In January 2014, JEN, in partnership with UNHCR, began a new endeavor to create a monthly Arabic magazine to be distributed in Za’atari Refugee Camp.  Living in a camp that spans up to 6 square kilometers, communication between refugees living in different districts can be difficult.  The magazine, written almost entirely by Syrian refugees themselves, aims to provide a new vehicle of communication between refugees living in Za’atari refugee camp.  In addition, the magazine will serve as a tool to spread messages related to better living in the camp by UN agencies and other humanitarian organizations, through the perspective of refugees.  By including positive stories written by refugees, JEN hopes that the magazine can also highlight the creativity if refugees living in the camp and showcase their resilience.

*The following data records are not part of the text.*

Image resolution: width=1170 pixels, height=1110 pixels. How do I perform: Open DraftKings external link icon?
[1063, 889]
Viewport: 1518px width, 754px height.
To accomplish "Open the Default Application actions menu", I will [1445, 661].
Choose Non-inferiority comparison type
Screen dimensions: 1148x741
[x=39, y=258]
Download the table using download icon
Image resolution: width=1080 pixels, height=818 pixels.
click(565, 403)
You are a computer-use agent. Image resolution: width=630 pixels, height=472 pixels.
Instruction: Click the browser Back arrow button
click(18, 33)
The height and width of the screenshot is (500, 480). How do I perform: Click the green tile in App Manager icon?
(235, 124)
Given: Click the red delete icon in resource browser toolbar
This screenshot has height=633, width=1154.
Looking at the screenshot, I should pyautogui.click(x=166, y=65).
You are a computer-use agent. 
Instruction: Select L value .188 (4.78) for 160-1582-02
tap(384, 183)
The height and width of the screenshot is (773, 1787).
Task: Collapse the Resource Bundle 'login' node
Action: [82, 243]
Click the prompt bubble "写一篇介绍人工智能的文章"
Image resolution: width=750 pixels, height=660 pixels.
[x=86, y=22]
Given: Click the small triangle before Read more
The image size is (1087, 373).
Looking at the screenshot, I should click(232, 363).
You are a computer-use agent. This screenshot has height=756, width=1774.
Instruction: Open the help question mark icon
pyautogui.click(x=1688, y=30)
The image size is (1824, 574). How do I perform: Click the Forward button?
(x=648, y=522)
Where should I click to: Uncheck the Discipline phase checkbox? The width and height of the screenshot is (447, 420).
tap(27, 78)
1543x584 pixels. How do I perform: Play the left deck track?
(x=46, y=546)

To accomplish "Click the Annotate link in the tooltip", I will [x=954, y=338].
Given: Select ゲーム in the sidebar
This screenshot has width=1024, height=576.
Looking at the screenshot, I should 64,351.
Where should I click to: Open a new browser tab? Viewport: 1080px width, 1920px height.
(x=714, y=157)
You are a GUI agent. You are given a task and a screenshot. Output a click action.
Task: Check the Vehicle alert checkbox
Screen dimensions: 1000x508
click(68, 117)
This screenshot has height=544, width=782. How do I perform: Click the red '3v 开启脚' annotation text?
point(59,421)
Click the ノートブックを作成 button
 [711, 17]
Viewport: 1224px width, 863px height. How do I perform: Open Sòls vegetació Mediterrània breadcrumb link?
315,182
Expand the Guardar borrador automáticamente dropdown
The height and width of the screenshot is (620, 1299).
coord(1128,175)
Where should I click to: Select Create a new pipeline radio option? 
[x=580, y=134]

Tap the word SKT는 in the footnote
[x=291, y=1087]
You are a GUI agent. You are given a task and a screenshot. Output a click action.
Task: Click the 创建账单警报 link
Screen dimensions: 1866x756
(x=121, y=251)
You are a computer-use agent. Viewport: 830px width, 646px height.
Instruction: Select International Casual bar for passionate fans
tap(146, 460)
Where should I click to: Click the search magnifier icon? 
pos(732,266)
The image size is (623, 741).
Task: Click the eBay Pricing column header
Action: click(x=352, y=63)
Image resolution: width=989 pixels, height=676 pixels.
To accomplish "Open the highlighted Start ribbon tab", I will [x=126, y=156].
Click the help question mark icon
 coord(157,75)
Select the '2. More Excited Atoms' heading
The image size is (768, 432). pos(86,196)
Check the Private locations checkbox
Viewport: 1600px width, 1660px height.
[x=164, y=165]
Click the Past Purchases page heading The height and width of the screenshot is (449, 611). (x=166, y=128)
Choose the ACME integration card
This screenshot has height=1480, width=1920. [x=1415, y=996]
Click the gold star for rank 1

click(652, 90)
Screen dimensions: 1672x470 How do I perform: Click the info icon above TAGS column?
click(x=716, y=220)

The inaugural issue was published at the end of April 2014 and distributed to all households in the camp – approximately 20,000 – during the first two weeks of May 2014.  The first issue includes stories of refugee hygiene promoters advocating for the importance of maintaining environmental hygiene and keeping solid waste pollution to the minimum in the camp; stories from children who enjoy spending their time in sports clubs that are offered by humanitarian organizations; stories from a refugee whose child’s health was recovered through nutrition programs that are offered in the camp; and a poem from a girl who reminisces her life back in Syria and hopes to be reunited with her beloved home.

[An older girl reads one of the articles to younger girls.]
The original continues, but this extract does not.